● **Extrait source**
Révolte de la Plèbe à Rome (Ve S. av. J.-C.)

Révolte de la Plèbe

Réaction des Patriciens

Victoire de la Plèbe


Révolte de la Plèbe



Dans la Rome primitive, l'exploitation massive des esclaves n'est pas encore le fait dominant. L'opposition fondamentale est celle des patriciens et des plébéiens. Au Ve siècle av. J.-C., les premiers nous apparaissent comme de grands propriétaires fonciers, les seconds comme de petits paysans, des artisans ou des commerçants. Les patriciens, organisés en grandes familles, avaient le monopole des fonctions politiques et de la justice. Cependant, pour soutenir les guerres perpétuelles qu'ils livraient à leurs voisins, ils durent faire appel aux plébéiens. Ces derniers ne tardèrent pas à leur poser des conditions.

« Tandis que la guerre avec les Volsques [ancien peuple de l'Italie, établi au sud du Latium] était imminente, la cité était en guerre avec elle-même et en proie à une haine intestine entre sénateurs et plébéiens, dont la principale cause était l'esclavage pour dettes.
 On s'indignait de défendre au dehors la liberté et l'empire et d'avoir au dedans ses propres concitoyens pour tyrans et pour oppresseurs. La guerre était plus sûre que la paix, les ennemis moins menaçants que les compatriotes pour la liberté de la plèbe. »

« Le mécontentement se propageait déjà de lui-même quand une infortune scandaleuse fit éclater l'incendie. Un vieillard, portant les marques de toutes ses souffrances, s'élança sur le forum ; la crasse couvrait ses vêtements ; plus hideux encore était l'aspect pâle et maigre de son corps épuisé ; en outre, la longueur de sa barbe et de ses cheveux lui donnait un air sauvage. On le reconnaissait pourtant, tout affreux qu'il était ; il avait, disait-on, commandé une centurie, et on énumérait ses brillants états de service, tout en le plaignant...

● **Données sources**
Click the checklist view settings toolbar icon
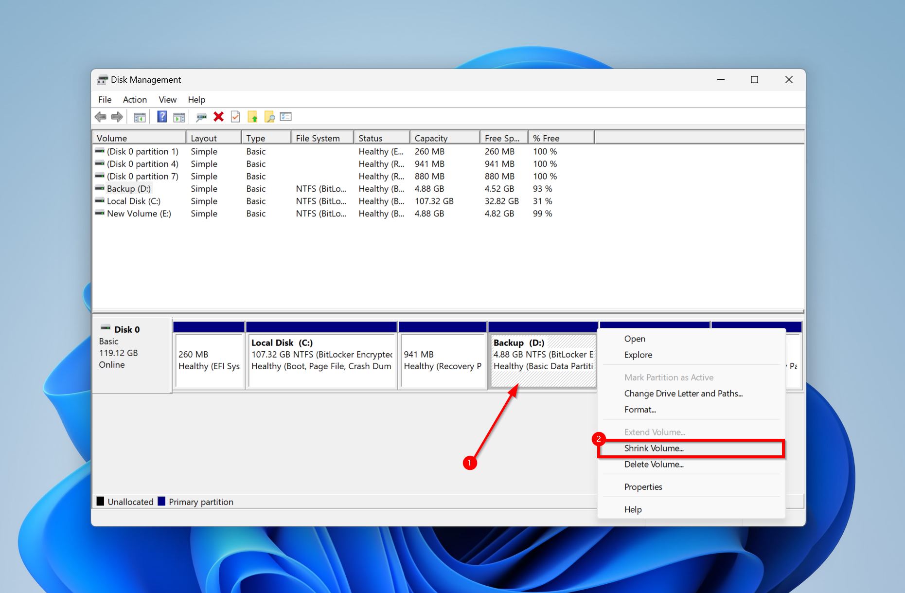(286, 117)
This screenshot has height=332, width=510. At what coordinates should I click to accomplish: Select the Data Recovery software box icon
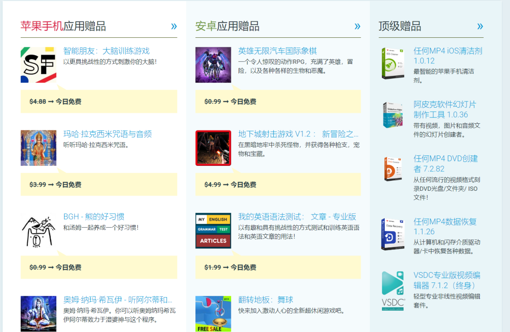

● **Travail demandé**
**a)** Recopiez le texte sur la révolte de la plèbe de « Dans la Rome » jusqu'à « poser des conditions. », ces deux passages compris.
**b)** Traduisez en anglais cette phrase du texte sur la révolte de la plèbe : « Les patriciens, organisés en grandes familles, avaient le monopole des fonctions politiques et de la justice. »
Le matériel ne joue aucun rôle dans ce travail.

● **Corrigé**
**a)**
Dans la Rome primitive, l'exploitation massive des esclaves n'est pas encore le fait dominant. L'opposition fondamentale est celle des patriciens et des plébéiens. Au Ve siècle av. J.-C., les premiers nous apparaissent comme de grands propriétaires fonciers, les seconds comme de petits paysans, des artisans ou des commerçants. Les patriciens, organisés en grandes familles, avaient le monopole des fonctions politiques et de la justice. Cependant, pour soutenir les guerres perpétuelles qu'ils livraient à leurs voisins, ils durent faire appel aux plébéiens. Ces derniers ne tardèrent pas à leur poser des conditions.

**b)** The patricians, organized into great families, held a monopoly on political offices and on justice.